This section describes how the GCS FUSE sidecar container is injected and how a GCS bucket-backed volume is mounted. It helps you understand the restrictions of this sidecar container mode design.
All the Pod creation requests are monitored by a webhook controller. If the Pod annotation gke-gcsfuse/volumes: "true"
is detected, the webhook will inject the sidecar container by modifying the Pod spec. The Cloud Storage FUSE processes run in the sidecar container.
Before GKE 1.29, the GCS FUSE sidecar container is injected at position 0 of the regular container array. After GKE 1.29, the GCS FUSE sidecar container is injected as a native sidecar container, which is an init container with restartPolicy: Always
.
After the Pod is scheduled onto a node, the GCS FUSE CSI Driver node server, which runs as a privileged container on each node, opens the /dev/fuse
device on the node and obtains the file descriptor. Then the CSI driver calls mount.fuse3(8) passing the file descriptor via the mount option “fd=N” to create a mount point. In the end, the CSI driver calls sendmsg(2) to send the file descriptor to the sidecar container via Unix Domain Socket (UDS) SCM_RIGHTS.

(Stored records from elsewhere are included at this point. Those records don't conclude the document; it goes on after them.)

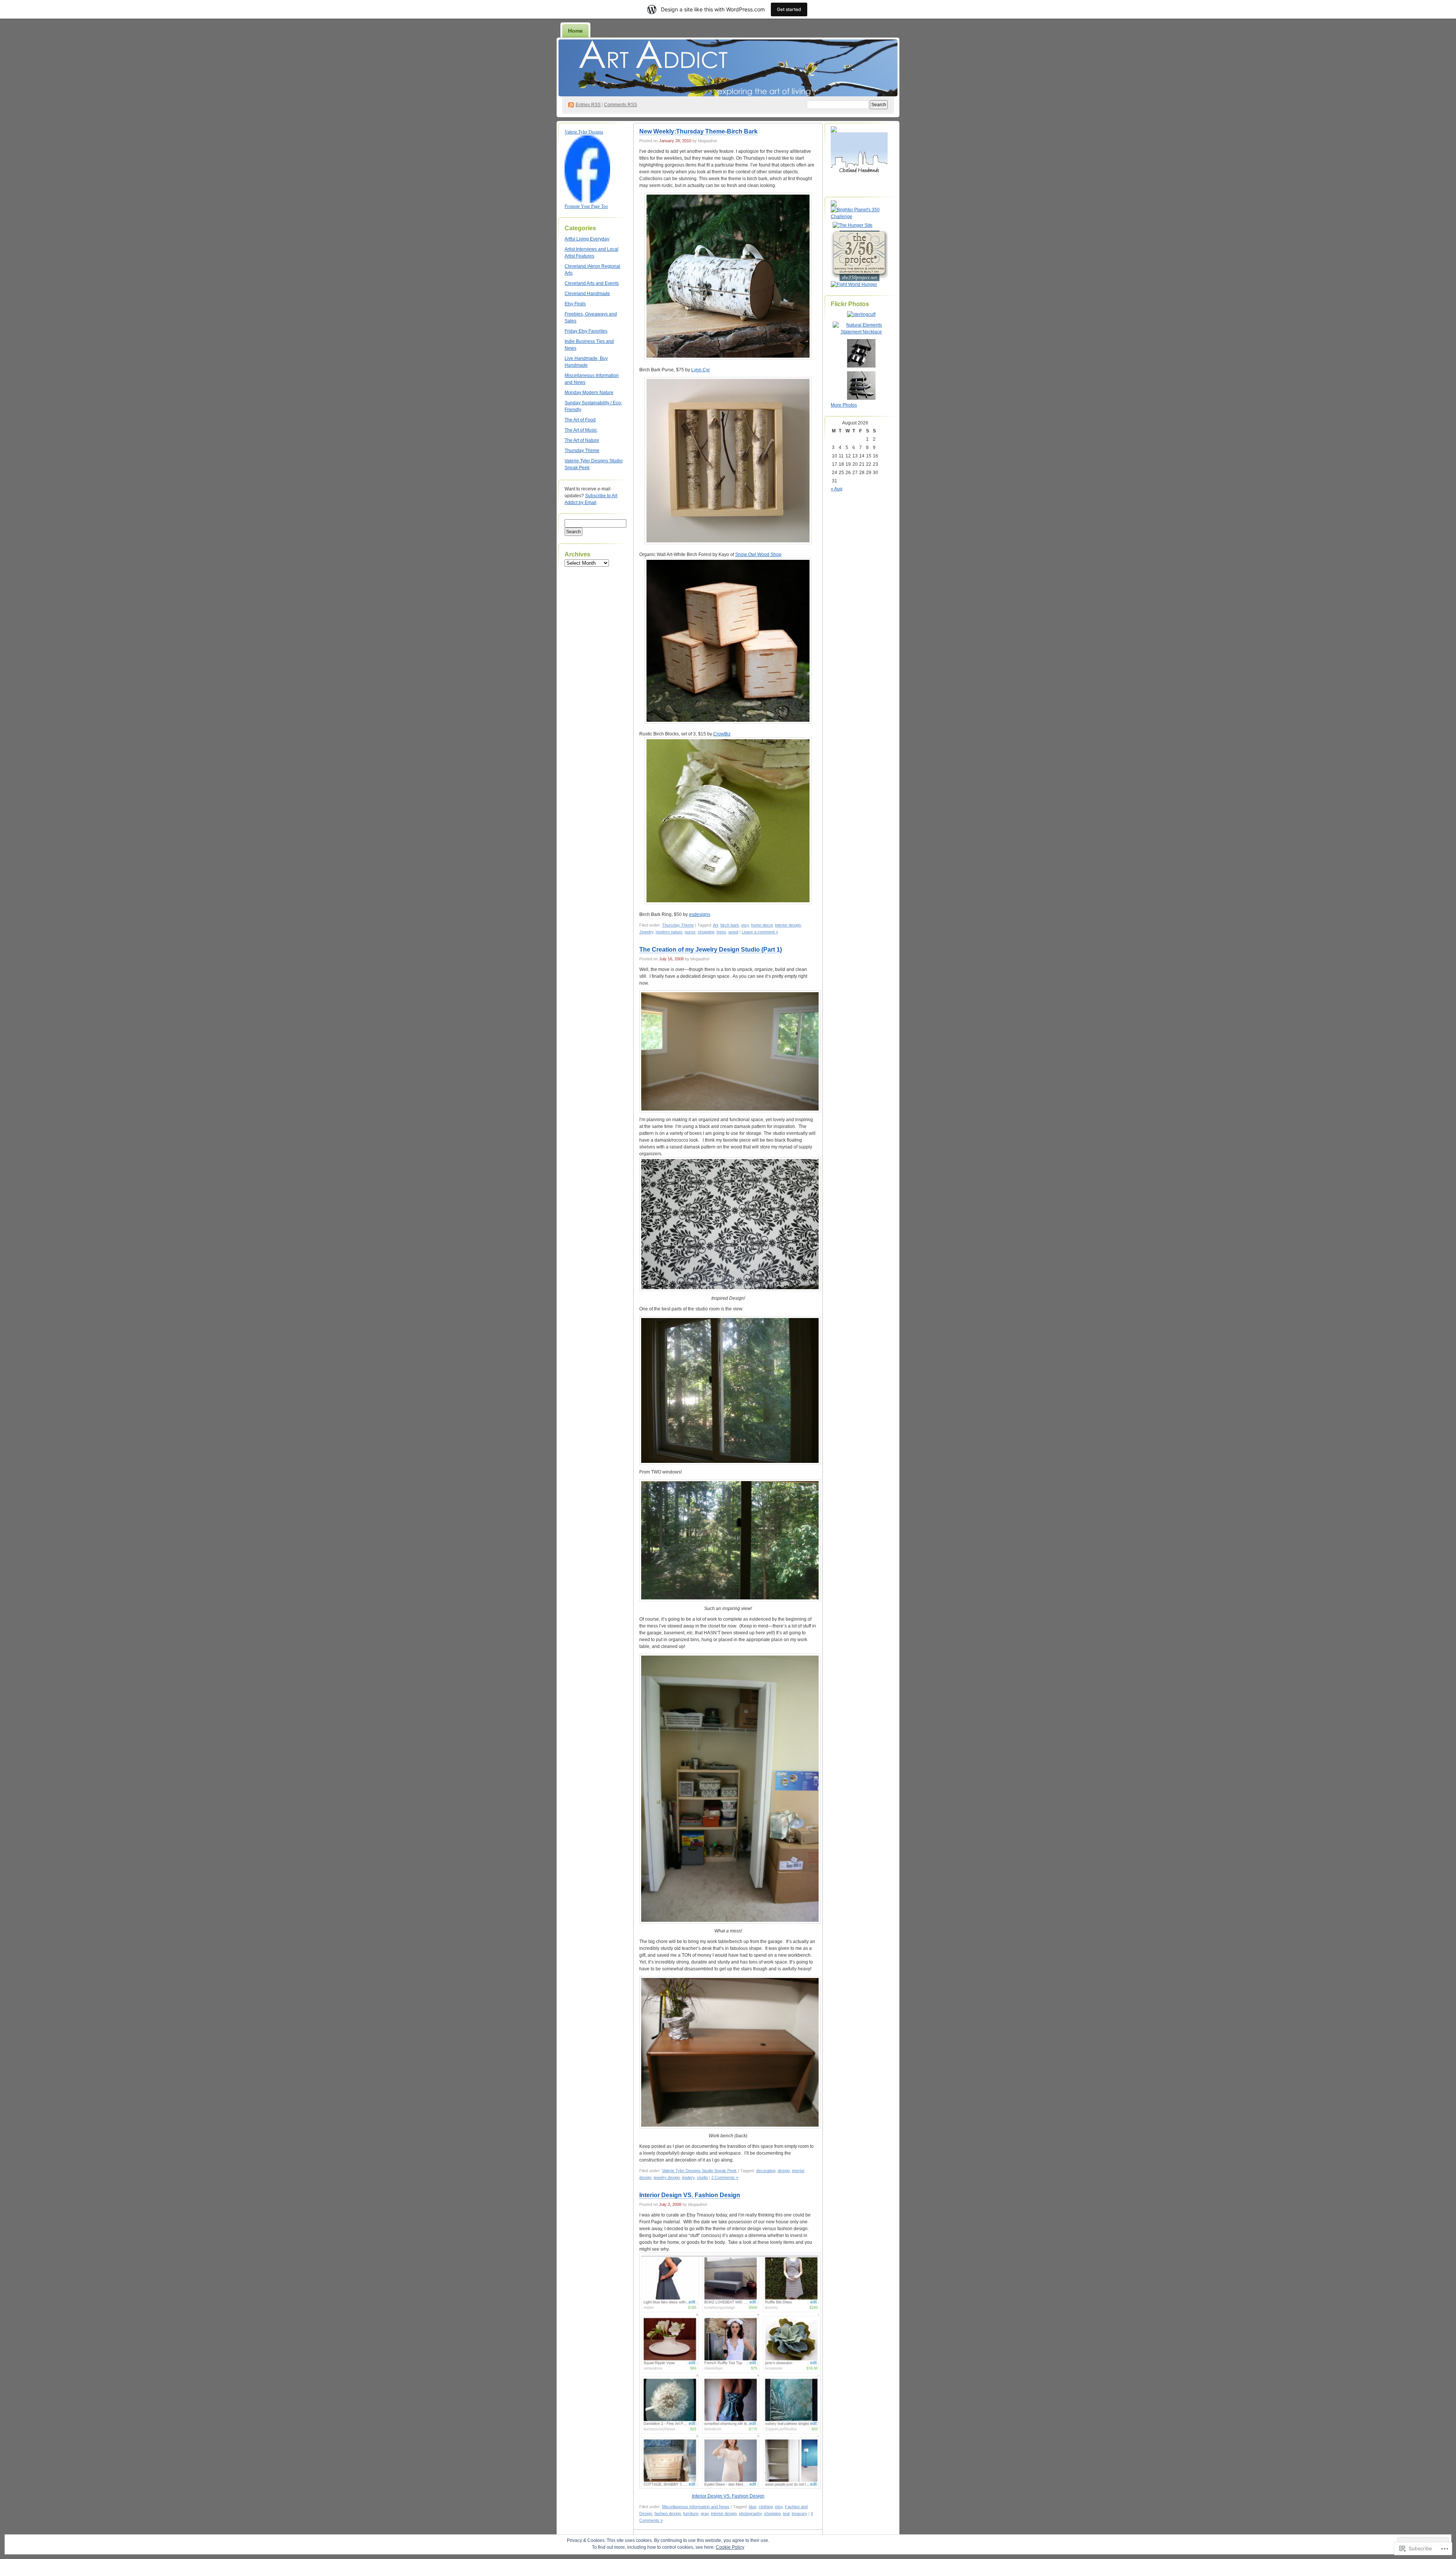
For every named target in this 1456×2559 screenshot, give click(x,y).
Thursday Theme (582, 450)
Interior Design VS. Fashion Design (689, 2195)
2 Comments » (724, 2177)
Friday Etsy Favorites (586, 331)
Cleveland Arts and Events (592, 283)
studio (702, 2177)
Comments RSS (620, 104)
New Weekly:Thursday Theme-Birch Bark (698, 131)
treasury (799, 2513)
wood (733, 932)
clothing (766, 2506)
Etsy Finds (575, 303)
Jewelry (646, 932)
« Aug (837, 489)
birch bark (729, 925)
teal (786, 2513)
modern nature (669, 932)
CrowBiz (722, 734)
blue (752, 2506)
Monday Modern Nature (589, 392)
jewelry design (667, 2177)
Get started (789, 9)
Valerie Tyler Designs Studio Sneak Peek (699, 2170)
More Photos (844, 405)
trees (721, 932)
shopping (706, 932)
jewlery (688, 2177)
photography (750, 2513)
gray (705, 2513)
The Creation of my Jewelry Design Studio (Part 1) (710, 949)
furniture (690, 2513)
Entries (588, 104)
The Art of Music (581, 430)
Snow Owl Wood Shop (758, 554)
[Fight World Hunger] (854, 284)
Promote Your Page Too (586, 206)
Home (575, 31)
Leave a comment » (760, 932)
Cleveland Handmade (587, 293)
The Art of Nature (582, 440)
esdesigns (699, 914)
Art (715, 925)
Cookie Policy (730, 2547)
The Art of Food (580, 420)
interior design (788, 925)
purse (690, 932)
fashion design (667, 2513)
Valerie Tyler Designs (584, 132)
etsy (745, 925)
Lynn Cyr (700, 369)
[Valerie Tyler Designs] (587, 201)
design (784, 2170)
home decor (762, 925)
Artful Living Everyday (587, 239)
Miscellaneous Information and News (696, 2506)
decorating (765, 2170)
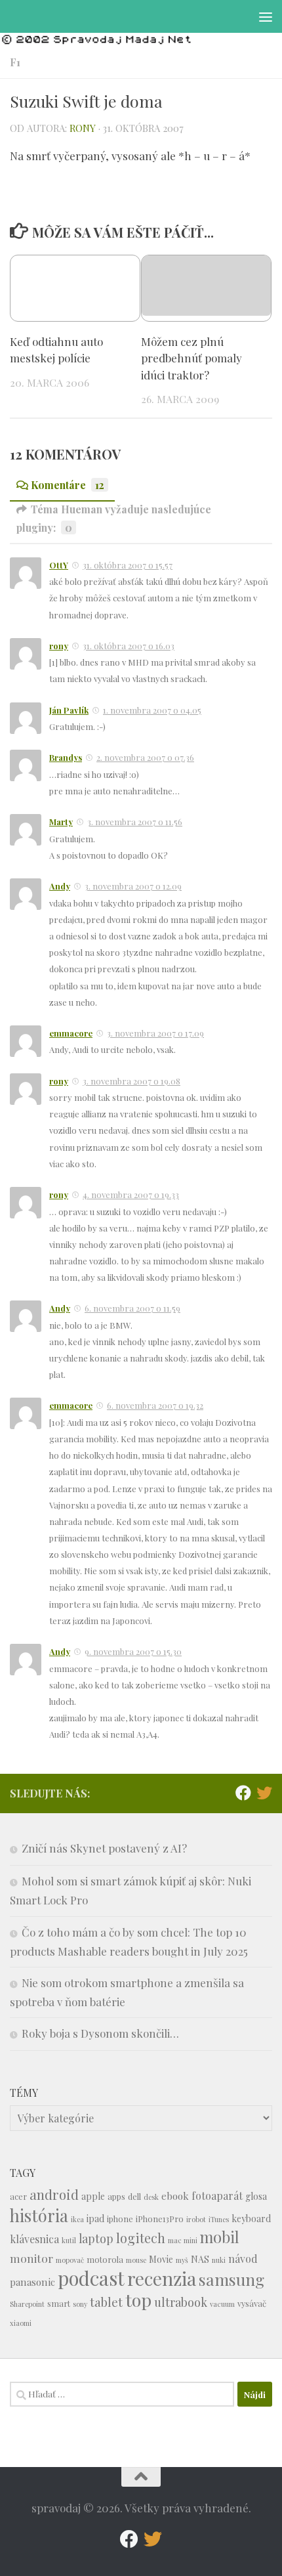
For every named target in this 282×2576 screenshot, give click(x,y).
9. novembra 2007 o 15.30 (133, 1651)
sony (80, 2304)
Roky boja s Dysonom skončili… (100, 2033)
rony (83, 128)
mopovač (70, 2260)
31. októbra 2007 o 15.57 (127, 564)
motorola (105, 2259)
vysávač (251, 2303)
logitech (140, 2237)
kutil (69, 2240)
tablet (106, 2302)
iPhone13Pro (160, 2218)
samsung (231, 2279)
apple (93, 2196)
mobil (219, 2237)
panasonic (32, 2281)
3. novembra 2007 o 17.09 (155, 1033)
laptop (96, 2238)
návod (243, 2258)
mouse (136, 2260)
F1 (15, 62)
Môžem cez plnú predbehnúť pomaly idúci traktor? (191, 358)
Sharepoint (27, 2304)
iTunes (219, 2219)
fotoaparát (217, 2195)
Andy (59, 885)
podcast (91, 2277)
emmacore (70, 1033)
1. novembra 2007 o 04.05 (152, 710)
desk (151, 2197)
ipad (95, 2218)
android (54, 2194)
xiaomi (20, 2323)
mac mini (182, 2240)
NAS (200, 2259)
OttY (58, 564)
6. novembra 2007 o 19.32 (155, 1405)
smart (58, 2303)
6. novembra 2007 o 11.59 (132, 1308)
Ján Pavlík (69, 710)
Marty (61, 821)
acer (18, 2196)
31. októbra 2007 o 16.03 (128, 645)
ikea (77, 2219)
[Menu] (265, 16)
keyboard (251, 2218)
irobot (196, 2219)
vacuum (222, 2304)
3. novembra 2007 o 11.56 (134, 821)
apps (116, 2196)
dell (134, 2196)
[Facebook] (243, 1793)
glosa (256, 2196)
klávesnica (34, 2239)
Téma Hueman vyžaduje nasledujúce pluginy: (113, 518)
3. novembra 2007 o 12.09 (133, 885)
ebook (175, 2195)
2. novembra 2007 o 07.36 (145, 757)
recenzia (161, 2278)
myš (182, 2260)
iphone (120, 2218)
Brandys (65, 757)
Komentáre (67, 485)
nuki (219, 2260)
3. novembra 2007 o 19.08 (131, 1080)
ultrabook (180, 2302)
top (138, 2299)
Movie (161, 2259)
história (39, 2215)
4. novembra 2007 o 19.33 (131, 1194)
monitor (31, 2257)
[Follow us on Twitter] (264, 1793)
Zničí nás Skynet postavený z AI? (104, 1848)
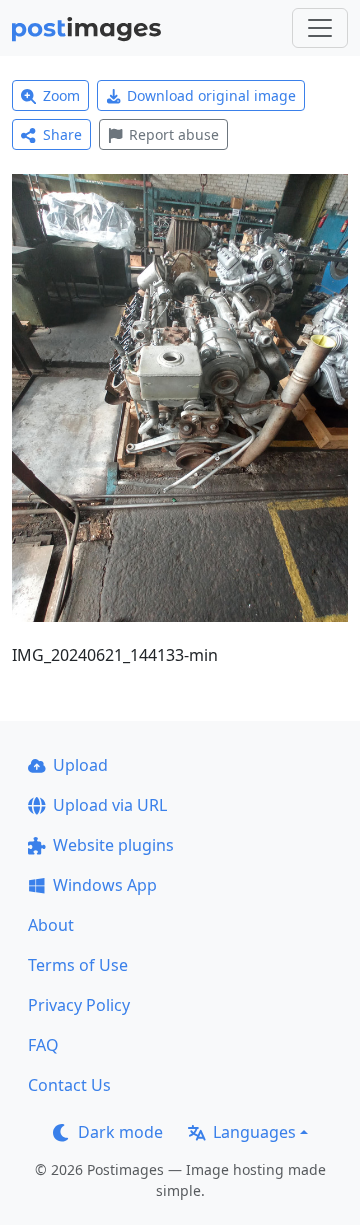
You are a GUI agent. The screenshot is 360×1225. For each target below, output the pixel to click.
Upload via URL (110, 805)
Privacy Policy (79, 1005)
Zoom (61, 95)
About (51, 925)
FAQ (43, 1045)
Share (62, 134)
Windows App (105, 885)
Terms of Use (78, 965)
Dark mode (120, 1132)
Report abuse (174, 134)
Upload (80, 765)
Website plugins (113, 845)
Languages (254, 1132)
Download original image (211, 95)
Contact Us (69, 1085)
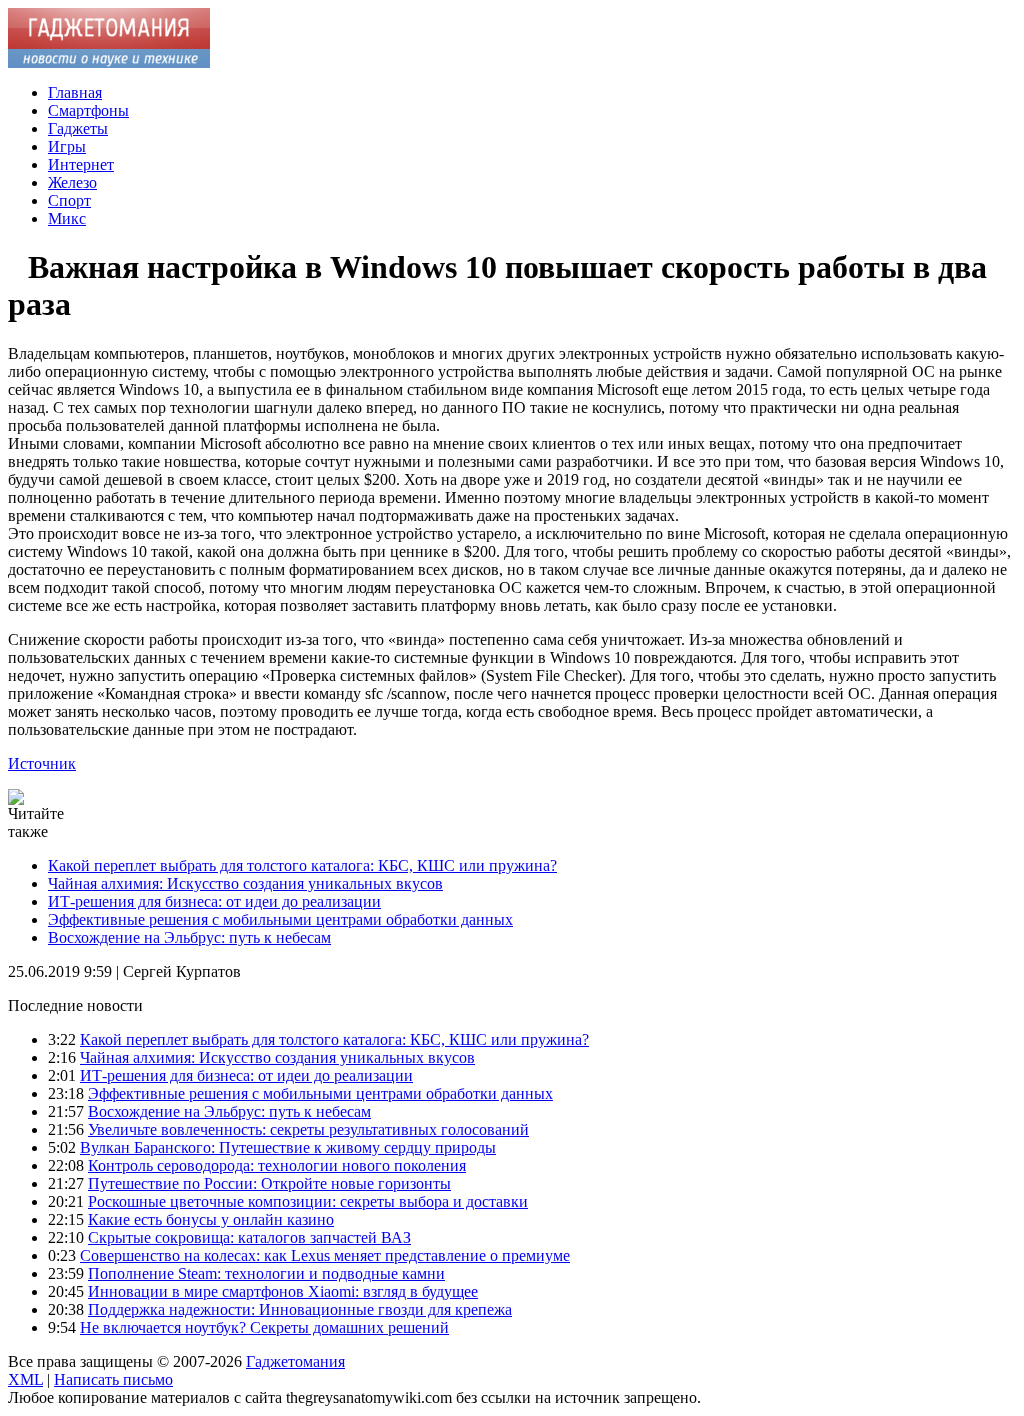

After the CSI driver creates the mount point, it will inform kubelet to proceed with the Pod startup. Before GKE 1.29, the regular containers on the Pod spec start up in order, so the sidecar container starts before the workload container. After GKE 1.29, the native sidecar container starts before any regular containers.
In the sidecar container, which is an unprivileged container, a process connects to the UDS and calls recvmsg(2) to receive the file descriptor. Then the process calls Cloud Storage FUSE passing the file descriptor to start to serve the FUSE mount point. Instead of passing the actual mount point path, we pass the file descriptor to Cloud Storage FUSE as it supports the magic /dev/fd/N syntax. Before the Cloud Storage FUSE takes over the file descriptor, any operations against the mount point will hang.
Since the CSI driver sets requiresRepublish: true
, it periodically checks whether the GCSFuse volume is still needed by the containers. Before GKE 1.29, when the CSI driver detects all the main workload containers have terminated, it creates an exit file in a Pod emptyDir volume to notify the sidecar container to terminate. After GKE 1.29, the native sidecar container terminates after all the regular containers have terminated.
Until the Cloud Storage FUSE takes over the file descriptor, the mount point is not accessible. Any operations against the mount point will hang, including stat(2) that is used to check if the mount point exists.
The sidecar container, or more precisely, the Cloud Storage FUSE process that serves the mount point needs to remain running for the full duration of the Pod's lifecycle. If the Cloud Storage FUSE process is killed, the workload application will throw IO error Transport endpoint is not connected
.
Before GKE 1.29, the sidecar container auto-termination depends on Kubernetes API correctly reporting the Pod status. However, due to a Kubernetes issue, container status is not updated after termination caused by Pod deletion. As a result, the sidecar container may not automatically terminate in some scenarios.
After GKE 1.29, because of the native sidecar container feature, the CSI driver does not need to manage the sidecar container lifecycle, thus many issues are solved.
- The CSI driver does not support volumes for initContainers
- The sidecar container is at the spec.containers[0] position which may cause issues in some workloads
- subPath does not work when Anthos Service Mesh is enabled
- "Error: context deadline exceeded" when Anthos Service Mesh is enabled
- The sidecar container does not work well with istio-proxy sidecar container
- The sidecar container does not respect terminationGracePeriodSeconds when the Pod restartPolicy is OnFailure or Always
The GCS FUSE SCI Driver now utilizes the Kubernetes native sidecar container feature, available in GKE versions 1.29.3-gke.1093000 or later.
The Kubernetes native sidecar container feature introduces sidecar containers, a new type of init container that starts before other containers but remains running for the full duration of the pod's lifecycle and will not block pod termination.
Instead of injecting the sidecar container as a regular container, the sidecar container is now injected as an init container, so that other non-sidecar init containers can also use the CSI driver. Moreover, the sidecar container lifecycle, such as auto-termination, is managed by Kubernetes.
After GKE 1.29, the CSI driver relies on the Kubernetes native sidecar container feature to run GCS FUSE sidecar container. If a third-party mutating webhook uses the package k8s.io/api/core/v1 to deserialize Pod specs, and the package version is older than 1.28 that does not support container restartPolicy, the restartPolicy: Always
field will be removed from the GCS FUSE sidecar container by the third-party webhook. As a result, the Pod will be stuck in PodInitializing
state.
Here are some of the webhooks that may be affected:
- The webhook
pod-admission-controller.spiffe.gke.io
used by Managed Workload Identities. - The webhook
istio-inject.webhook.crfa.internal.knative.dev
used by Cloud Run for Anthos. - The webhook
gtoken.doit-intl.com
bused by gtoken. - The webhook
k8s-image-swapper.github.io
used by k8s-image-swapper, with version smaller thanv1.5.10
. - The webhook
logsidecar-injector.logging.kubesphere.io
used by logsidecar-injector.
Disable the automatic sidecar container injection, and manually inject the sidecar container. See Sidecar Manual Injection for details.
- Add a
ValidatingAdmissionPolicy
to validate the native sidecar container spec, and throws clear error message if the sidecar container is modified by incompatible webhooks. However, theValidatingAdmissionPolicy
does not fix the issue, it only gives users more informative error messages. - Ask the incompatible webhook provider to upgrade the k8s.io/api/core/v1 package version.
- The CSI driver webhook should enable
reinvocationPolicy
to ensure the native sidecar container spec is not modified by other webhooks.
GKE is working on the long-term fix.